Return, word for word, only the lines of the data below that lie between the line with "Given: Add a comment from toolbar" and the line with "Select the checkbox", those two lines included.

Collected data entries:
• • • • •

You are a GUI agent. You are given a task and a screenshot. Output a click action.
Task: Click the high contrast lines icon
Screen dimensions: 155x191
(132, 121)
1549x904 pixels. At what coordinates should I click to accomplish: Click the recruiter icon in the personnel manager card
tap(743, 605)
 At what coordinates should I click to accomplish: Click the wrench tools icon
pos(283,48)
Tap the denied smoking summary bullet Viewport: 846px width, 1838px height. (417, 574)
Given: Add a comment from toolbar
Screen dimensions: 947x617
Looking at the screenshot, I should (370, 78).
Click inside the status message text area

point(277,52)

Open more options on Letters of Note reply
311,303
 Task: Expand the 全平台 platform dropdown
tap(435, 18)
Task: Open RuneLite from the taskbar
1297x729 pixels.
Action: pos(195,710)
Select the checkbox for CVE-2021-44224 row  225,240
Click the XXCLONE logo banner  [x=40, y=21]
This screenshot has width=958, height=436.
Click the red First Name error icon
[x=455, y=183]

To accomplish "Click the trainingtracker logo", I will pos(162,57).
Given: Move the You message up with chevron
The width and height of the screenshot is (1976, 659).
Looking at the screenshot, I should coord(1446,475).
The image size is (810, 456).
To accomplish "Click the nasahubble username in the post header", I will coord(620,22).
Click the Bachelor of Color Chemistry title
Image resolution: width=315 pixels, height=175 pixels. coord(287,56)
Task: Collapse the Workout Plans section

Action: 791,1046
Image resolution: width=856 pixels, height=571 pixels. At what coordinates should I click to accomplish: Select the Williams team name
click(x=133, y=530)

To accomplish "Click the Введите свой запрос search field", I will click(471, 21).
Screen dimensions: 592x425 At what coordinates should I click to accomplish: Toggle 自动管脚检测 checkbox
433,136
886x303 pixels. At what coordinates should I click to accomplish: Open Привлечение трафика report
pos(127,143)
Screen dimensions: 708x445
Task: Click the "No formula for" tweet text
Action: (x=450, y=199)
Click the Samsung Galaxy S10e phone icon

• • • • •

Completed task:
Given: Add a comment from toolbar
Screen dimensions: 947x617
Looking at the screenshot, I should (370, 78).
Click inside the status message text area

point(277,52)

Open more options on Letters of Note reply
311,303
 Task: Expand the 全平台 platform dropdown
tap(435, 18)
Task: Open RuneLite from the taskbar
1297x729 pixels.
Action: pos(195,710)
Select the checkbox for CVE-2021-44224 row  225,240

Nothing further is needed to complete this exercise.